**Provided passage:**
Things that almost make me want to switch back to GitHub:

- GitLab is really hard to look at. All of our devs are having trouble visually locating comments in diffs. We're always scrolling through the left-side menu looking for the issues tab. It's hard to visually differentiate between items like comments in merge requests. Our eyes just can't find and follow things. Even BitBucket looks better.

- GitLab-CI has poor documentation on runners, and a rather buggy test runner registration process that doesn't provide any debugging output and produces false positives quite often.

- GitLab-CI has no unconditional cleanup directive, like CircleCI does... but if you're re-using a test runner instead of tearing down the server each time, unconditional cleanup is the one thing you need. And no, the Docker executor doesn't solve this because we don't want to test our Docker containers inside Docker.

- CI is based on commit IDs. You can't run particular CI events on merge requests. For example, this means no way to run integration tests on merge requests.

- Typography could be improved. When you're looking at the issues page all day, this is quite noticeable.

- Slack integration is not great; it dumps links to "GitLab Enterprise Edition" instead of useful commit/changeset stuff like GitHub does.

If the community/GitLab can focus on putting on some of the design polish and service integration polish that GitHub has, GitLab would be a total winner for us, long-term.




Thanks for the feedback, we really appreciate it!

The quick reply to your comments is: we're working on almost all of it.

> - GitLab is really hard to look at. All of our devs are having trouble visually locating comments in diffs. We're always scrolling through the left-side menu looking for the issues tab. It's hard to visually differentiate between items like comments in merge requests. Our eyes just can't find and follow things. Even BitBucket looks better.

We're working hard on this and focus more and more of our development capacity to this.

> - GitLab-CI has poor documentation on runners, and a rather buggy test runner registration process that doesn't provide any debugging output and produces false positives quite often.

There are a lot of improvements coming in this field. Especially the integration and setup of runners is going to be easier. We're hoping to make this a zero-step setup thing. Same with documentation. Our new GitLab CI maintainer Kamil has been spending a lot of time on writing documentation.

**Excerpted data:**
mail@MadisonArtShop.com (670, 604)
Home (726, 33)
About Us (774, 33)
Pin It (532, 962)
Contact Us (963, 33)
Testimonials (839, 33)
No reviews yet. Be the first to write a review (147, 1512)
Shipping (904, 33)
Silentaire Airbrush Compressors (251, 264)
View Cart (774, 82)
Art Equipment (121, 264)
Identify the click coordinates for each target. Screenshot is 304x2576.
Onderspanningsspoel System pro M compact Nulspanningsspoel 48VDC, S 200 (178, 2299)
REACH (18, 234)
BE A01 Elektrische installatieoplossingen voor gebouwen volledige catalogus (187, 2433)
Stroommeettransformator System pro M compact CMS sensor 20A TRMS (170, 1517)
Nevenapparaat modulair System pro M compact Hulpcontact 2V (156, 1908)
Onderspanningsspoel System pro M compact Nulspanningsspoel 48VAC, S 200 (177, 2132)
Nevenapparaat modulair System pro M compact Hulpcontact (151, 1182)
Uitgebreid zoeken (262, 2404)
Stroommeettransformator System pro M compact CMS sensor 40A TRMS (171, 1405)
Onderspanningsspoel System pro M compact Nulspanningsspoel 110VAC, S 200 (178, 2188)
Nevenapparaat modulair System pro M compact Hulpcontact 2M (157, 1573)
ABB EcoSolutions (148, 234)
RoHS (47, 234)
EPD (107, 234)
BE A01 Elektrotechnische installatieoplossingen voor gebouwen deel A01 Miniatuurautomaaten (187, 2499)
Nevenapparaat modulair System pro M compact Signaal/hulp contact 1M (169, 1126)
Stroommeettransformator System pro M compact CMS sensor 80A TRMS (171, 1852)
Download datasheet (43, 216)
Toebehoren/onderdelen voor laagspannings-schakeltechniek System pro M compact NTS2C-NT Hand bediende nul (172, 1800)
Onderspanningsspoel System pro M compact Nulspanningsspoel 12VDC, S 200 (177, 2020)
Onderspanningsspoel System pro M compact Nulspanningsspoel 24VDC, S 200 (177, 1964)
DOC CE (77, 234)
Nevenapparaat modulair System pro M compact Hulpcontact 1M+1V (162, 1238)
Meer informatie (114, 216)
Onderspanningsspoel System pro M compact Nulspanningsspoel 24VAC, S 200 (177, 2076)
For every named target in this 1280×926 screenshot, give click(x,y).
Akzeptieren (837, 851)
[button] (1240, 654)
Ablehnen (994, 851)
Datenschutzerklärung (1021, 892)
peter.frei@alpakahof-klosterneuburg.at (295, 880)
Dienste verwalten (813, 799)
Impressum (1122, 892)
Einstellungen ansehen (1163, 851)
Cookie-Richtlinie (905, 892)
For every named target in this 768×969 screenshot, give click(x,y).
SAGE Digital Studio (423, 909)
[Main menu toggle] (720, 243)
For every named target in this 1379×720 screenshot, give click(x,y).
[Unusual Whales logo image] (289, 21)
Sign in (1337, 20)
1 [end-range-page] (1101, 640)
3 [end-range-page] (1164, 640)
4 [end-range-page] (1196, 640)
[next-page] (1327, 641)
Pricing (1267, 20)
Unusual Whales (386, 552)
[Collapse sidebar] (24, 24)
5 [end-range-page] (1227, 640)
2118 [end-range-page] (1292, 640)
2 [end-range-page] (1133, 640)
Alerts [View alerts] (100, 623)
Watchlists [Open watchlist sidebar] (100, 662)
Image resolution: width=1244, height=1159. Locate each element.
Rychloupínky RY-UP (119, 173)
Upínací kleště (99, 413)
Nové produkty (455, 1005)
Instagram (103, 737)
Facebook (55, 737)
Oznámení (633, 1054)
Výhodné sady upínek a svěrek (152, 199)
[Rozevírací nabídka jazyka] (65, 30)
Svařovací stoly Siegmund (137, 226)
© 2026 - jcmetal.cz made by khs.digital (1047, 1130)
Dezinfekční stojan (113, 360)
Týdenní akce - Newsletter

**Problems to work on:**
[1] The GitLab feedback thread opens with a bulleted list of complaints that comes before the reply. List every complaint in that first list, each summarized in a short phrase.
[2] Answer the following questions using the GitLab feedback thread.
(a) Which CI service is named as having an unconditional cleanup directive?
(b) What does the Slack integration post links to, according to the complaint?
(c) What is the name of the new GitLab CI maintainer mentioned in the reply?
[3] Write the next part of the reply in the GitLab feedback thread, picking up after its final sentence.

**The replies:**
[1]
- GitLab is hard to look at, and items such as comments in diffs and merge requests are hard to locate and tell apart.
- GitLab-CI has poor documentation on runners and a buggy runner registration process.
- GitLab-CI lacks an unconditional cleanup directive.
- CI is based on commit IDs, so particular CI events cannot be run on merge requests.
- Typography could be improved.
- Slack integration is weak and posts links to "GitLab Enterprise Edition" instead of useful commit or changeset details.

[2]
(a) CircleCI
(b) "GitLab Enterprise Edition"
(c) Kamil

[3]
> - GitLab-CI has no unconditional cleanup directive, like CircleCI does... but if you're re-using a test runner instead of tearing down the server each time, unconditional cleanup is the one thing you need. And no, the Docker executor doesn't solve this because we don't want to test our Docker containers inside Docker.

This is interesting, I'm passing it onto Kamil.

> - CI is based on commit IDs. You can't run particular CI events on merge requests. For example, this means no way to run integration tests on merge requests.

This is be interesting to look at. I'm not sure whether we have something like this in the planning, but I'm taking note.

> - Typography could be improved. When you're looking at the issues page all day, this is quite noticeable.

We're worried about adding page load by including typefaces. We might change our minds on this. What OS are you using? Would Roboto work, for instance?

> - Slack integration is not great; it dumps links to "GitLab Enterprise Edition" instead of useful commit/changeset stuff like GitHub does.

We welcome contributions to improve it. This is not a focus at the moment, but considering the popularity of Slack, we can definitely have a look at this.


Super.. good to hear! Ideally the community can get a little more involved in design/UX too. I'm not sure if GitLab plans to set the tone there first - perhaps that's also on the roadmap.

> Would Roboto work, for instance?

Maybe the typeface isn't so much the issue as the layout? On the issue view, comments and descriptions have different positioning and styling. Also, important information lives above the issue title, which is unexpected.

Being unable to trigger CI builds based on merge requests (which can dispatch a build for a commit ID, but you've probably already pushed that commit) is probably the most problematic for us at the moment.

Maybe it would be cool if GitLab came up with some basic design principles/goals and accepted contributions toward that end. I know we'd be interested in contributions here and there to improve workflow/UX.


typefaces are cached by the browser. Done properly, you should see zero impact on page load past the first load.



> We're working hard on this and focus more and more of our development capacity to this.

No, no, no. :) It's not a development thing, it's a design thing. The good part is that your users are well-defined - developers; you could do a great job there, but don't allocate your developers to it. Hire or contract someone experienced in UX.

P.S. With a good UX work, you might end up not only bettering GitLab's layout but also discovering new, differentiating and truly useful (user-wise) features.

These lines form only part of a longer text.